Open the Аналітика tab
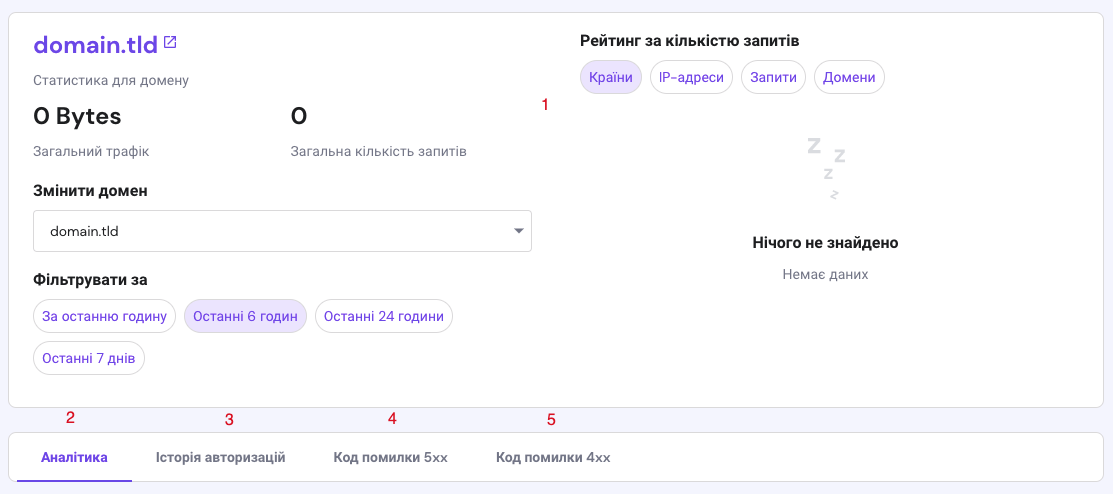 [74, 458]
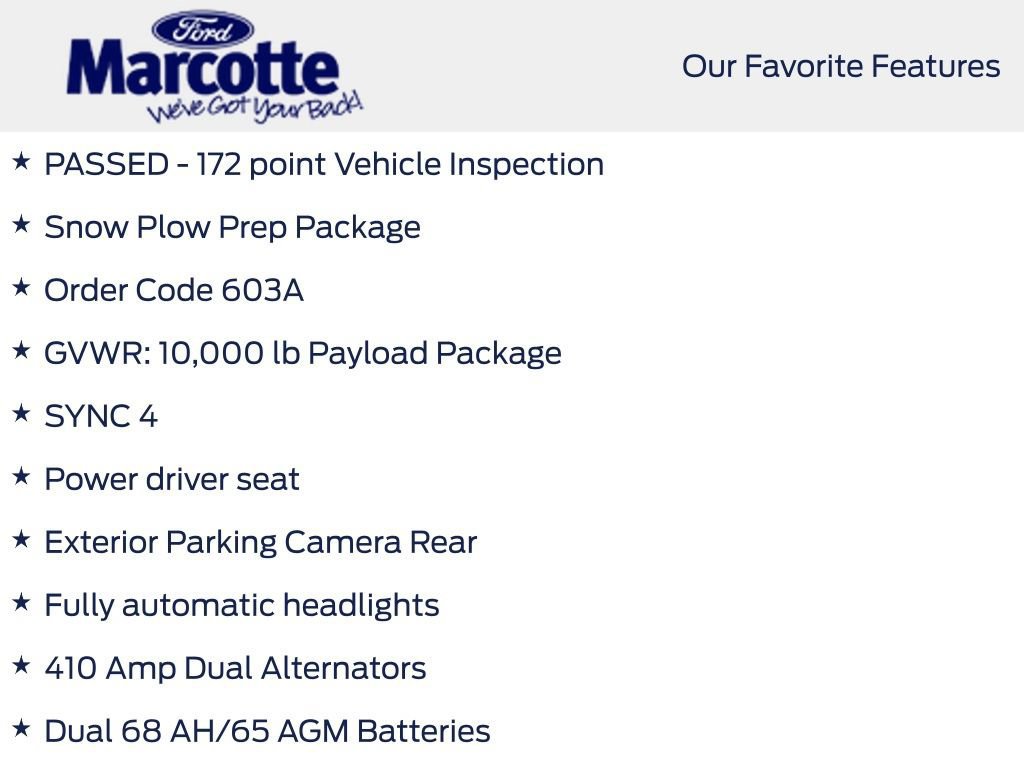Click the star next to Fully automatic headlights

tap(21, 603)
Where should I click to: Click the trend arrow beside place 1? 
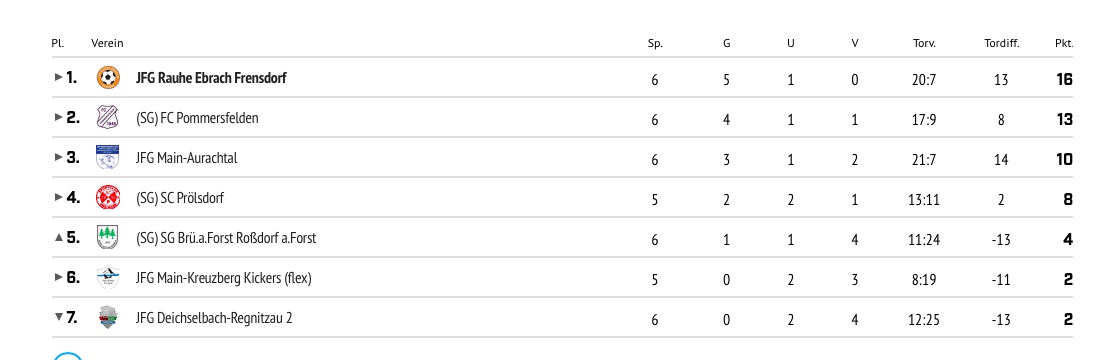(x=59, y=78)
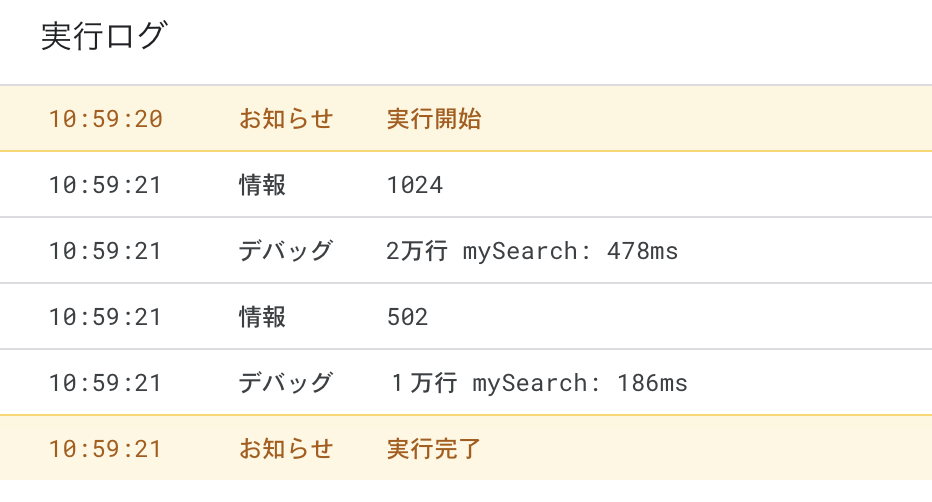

▶ _How to complete this task_
An acceptable answer consists of the lines above from the one holding "Where should I" to the end of the data, repeated exactly and containing no pictures.

▶ _Solution below_
Where should I click to: Click the trend arrow beside place 1? 
(x=59, y=78)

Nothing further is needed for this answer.